As of current available evidence, there are no peer-reviewed randomized controlled trials (RCTs), meta-analyses, or observational clinical studies evaluating iron acetate as a dietary supplement or therapeutic agent in human populations. The compound appears predominantly in materials science and chemistry literature, with applications in catalysis, textile dyeing, and nanoparticle synthesis. No studies have quantified its oral bioavailability, therapeutic dosing, or efficacy for treating iron deficiency anemia compared to established iron salts. The absence of clinical data means no evidence-based recommendations for supplemental use can be made.

Nutritional Profile

Iron acetate (Fe(CH₃COO)₂ or Fe(CH₃COO)₃, ferrous/ferric acetate) is an iron-organic acid salt, not a dietary supplement or food-grade mineral. Iron content varies by form: ferrous acetate (~32% Fe by molecular weight), ferric acetate (~21-24% Fe). It is NOT recognized as a safe nutritional iron source — pharmaceutical/food-grade iron supplements use ferrous sulfate (~20% elemental Fe), ferrous gluconate (~12% Fe), or ferrous bisglycinate (~20% Fe with superior bioavailability). Iron acetate lacks GRAS status, has no established RDA contribution pathway, and no bioavailability data exists for oral human consumption. It contains no vitamins, fiber, protein, or beneficial bioactive compounds. The acetate ligand offers negligible caloric or nutritional value. WARNING: Industrial-grade iron acetate may contain heavy metal contaminants and is intended for mordanting textiles, catalysis, and material science — not ingestion.

Preparation & Dosage

No clinically studied dosage ranges for iron acetate in human therapeutic applications are documented in the provided research. The sources reference only industrial and research applications without establishing standardized dosing protocols for medical use.

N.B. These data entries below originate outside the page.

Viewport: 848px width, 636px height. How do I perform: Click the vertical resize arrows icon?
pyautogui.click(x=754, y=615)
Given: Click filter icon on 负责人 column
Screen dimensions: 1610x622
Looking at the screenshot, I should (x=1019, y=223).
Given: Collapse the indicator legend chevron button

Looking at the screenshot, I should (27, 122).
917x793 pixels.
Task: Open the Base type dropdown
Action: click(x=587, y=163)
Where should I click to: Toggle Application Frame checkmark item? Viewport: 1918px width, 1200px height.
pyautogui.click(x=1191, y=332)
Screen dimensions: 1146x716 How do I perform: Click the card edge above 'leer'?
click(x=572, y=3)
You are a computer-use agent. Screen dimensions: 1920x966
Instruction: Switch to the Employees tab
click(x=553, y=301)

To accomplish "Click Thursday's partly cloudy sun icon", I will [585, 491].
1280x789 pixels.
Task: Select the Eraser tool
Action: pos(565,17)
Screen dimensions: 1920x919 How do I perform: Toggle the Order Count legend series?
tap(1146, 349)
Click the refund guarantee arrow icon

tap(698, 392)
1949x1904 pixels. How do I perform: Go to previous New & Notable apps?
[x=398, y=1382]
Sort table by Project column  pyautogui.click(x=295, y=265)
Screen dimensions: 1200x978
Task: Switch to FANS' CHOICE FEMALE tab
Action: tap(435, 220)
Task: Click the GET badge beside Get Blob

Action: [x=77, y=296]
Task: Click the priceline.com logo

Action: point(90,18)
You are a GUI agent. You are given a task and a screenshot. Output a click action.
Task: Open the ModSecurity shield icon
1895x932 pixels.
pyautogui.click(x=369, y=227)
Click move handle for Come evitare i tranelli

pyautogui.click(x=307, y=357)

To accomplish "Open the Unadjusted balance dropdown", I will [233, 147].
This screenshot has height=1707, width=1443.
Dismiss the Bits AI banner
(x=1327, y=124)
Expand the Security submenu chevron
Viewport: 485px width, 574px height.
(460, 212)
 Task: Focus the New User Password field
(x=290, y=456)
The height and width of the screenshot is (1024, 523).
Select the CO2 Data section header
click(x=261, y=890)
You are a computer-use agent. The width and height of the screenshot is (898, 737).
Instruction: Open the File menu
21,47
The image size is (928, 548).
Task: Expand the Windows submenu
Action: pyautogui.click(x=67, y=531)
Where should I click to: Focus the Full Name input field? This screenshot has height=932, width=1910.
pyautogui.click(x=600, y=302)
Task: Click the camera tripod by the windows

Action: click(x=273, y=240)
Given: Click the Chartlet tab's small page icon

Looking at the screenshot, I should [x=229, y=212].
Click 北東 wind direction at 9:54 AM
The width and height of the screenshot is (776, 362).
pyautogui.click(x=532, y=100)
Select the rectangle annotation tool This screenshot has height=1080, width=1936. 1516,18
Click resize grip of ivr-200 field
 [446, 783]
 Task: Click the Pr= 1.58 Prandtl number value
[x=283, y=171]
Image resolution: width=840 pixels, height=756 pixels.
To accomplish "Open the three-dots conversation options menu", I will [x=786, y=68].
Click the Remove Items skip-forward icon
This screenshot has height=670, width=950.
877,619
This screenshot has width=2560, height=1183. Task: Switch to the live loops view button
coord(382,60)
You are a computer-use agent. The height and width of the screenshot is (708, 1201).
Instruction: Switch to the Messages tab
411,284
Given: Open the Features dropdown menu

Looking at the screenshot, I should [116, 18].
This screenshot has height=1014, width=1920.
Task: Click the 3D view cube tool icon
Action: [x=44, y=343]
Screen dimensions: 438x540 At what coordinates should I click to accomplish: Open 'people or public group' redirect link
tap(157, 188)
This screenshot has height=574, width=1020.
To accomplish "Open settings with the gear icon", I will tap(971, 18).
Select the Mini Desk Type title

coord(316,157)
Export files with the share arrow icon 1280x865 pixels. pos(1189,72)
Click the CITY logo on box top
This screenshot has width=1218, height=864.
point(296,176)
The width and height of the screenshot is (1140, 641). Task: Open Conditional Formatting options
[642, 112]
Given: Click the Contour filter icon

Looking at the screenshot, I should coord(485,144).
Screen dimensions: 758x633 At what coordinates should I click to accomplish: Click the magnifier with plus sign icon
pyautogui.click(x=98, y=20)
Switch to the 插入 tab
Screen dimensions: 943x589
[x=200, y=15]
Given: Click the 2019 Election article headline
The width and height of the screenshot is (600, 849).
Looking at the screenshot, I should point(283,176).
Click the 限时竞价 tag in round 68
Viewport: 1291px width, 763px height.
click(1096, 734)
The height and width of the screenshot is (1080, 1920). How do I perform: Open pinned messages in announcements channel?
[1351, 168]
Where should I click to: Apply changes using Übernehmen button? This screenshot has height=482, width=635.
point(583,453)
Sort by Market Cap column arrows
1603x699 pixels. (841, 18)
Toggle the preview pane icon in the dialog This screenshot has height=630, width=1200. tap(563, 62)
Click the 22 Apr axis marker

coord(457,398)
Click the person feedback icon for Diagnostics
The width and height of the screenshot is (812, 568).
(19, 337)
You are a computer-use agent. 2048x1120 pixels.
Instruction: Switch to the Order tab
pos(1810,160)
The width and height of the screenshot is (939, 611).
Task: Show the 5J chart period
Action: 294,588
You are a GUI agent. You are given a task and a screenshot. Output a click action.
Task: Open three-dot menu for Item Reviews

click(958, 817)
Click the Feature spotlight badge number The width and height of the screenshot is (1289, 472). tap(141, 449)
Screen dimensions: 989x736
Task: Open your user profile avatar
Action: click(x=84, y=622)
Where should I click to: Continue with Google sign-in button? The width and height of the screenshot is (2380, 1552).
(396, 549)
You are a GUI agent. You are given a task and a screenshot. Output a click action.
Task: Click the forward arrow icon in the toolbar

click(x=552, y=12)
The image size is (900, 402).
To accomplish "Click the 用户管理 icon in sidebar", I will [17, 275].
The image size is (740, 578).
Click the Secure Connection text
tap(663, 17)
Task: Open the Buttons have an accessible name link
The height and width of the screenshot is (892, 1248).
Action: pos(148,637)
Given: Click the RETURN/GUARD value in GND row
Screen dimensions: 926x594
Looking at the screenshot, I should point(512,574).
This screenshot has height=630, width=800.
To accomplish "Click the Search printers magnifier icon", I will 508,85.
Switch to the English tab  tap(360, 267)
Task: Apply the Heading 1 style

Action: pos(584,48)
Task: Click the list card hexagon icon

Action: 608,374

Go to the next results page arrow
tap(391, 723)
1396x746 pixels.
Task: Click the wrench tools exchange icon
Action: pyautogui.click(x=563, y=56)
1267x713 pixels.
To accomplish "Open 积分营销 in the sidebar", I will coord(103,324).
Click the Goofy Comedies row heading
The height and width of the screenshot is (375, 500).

Consult a healthcare provider before starting any new supplement.

Synergy & Pairings

Iron acetate itself is not recommended for supplementation, but if one seeks iron mineral synergies using food-grade iron sources instead: Vitamin C (ascorbic acid, 200-500 mg) dramatically enhances non-heme iron absorption by reducing Fe³⁺ to Fe²⁺ in the gut and chelating iron to maintain solubility, increasing uptake 3-6 fold. Lactoferrin (100-200 mg) improves iron transport across intestinal epithelium via receptor-mediated endocytosis independent of DMT1 pathways. Vitamin A (retinol/beta-carotene, 700-900 mcg RAE) counteracts the inhibitory effects of phytates and polyphenols on iron absorption by forming a soluble iron-vitamin A complex. Copper (1-2 mg as copper bisglycinate) is essential as a cofactor for ceruloplasmin/hephaestin, which oxidize Fe²⁺ to Fe³⁺ for transferrin loading and systemic iron mobilization. Vitamin B12 (methylcobalamin, 500-1000 mcg) works alongside iron in erythropoiesis, preventing concurrent deficiency-driven anemia.

Safety & Interactions

Iron acetate has no established safety profile, tolerable upper intake level, or documented adverse event data from human clinical use. Theoretically, excessive free iron intake from any source can cause gastrointestinal irritation, nausea, constipation, and at toxic doses, oxidative damage via Fenton chemistry generating hydroxyl radicals. Iron salts broadly interact with medications including fluoroquinolone and tetracycline antibiotics, levothyroxine, and levodopa, reducing their absorption when co-administered. Pregnant individuals should avoid uncharacterized iron compounds and consult a physician, as iron overload carries teratogenic risk and only well-studied forms are recommended in pregnancy.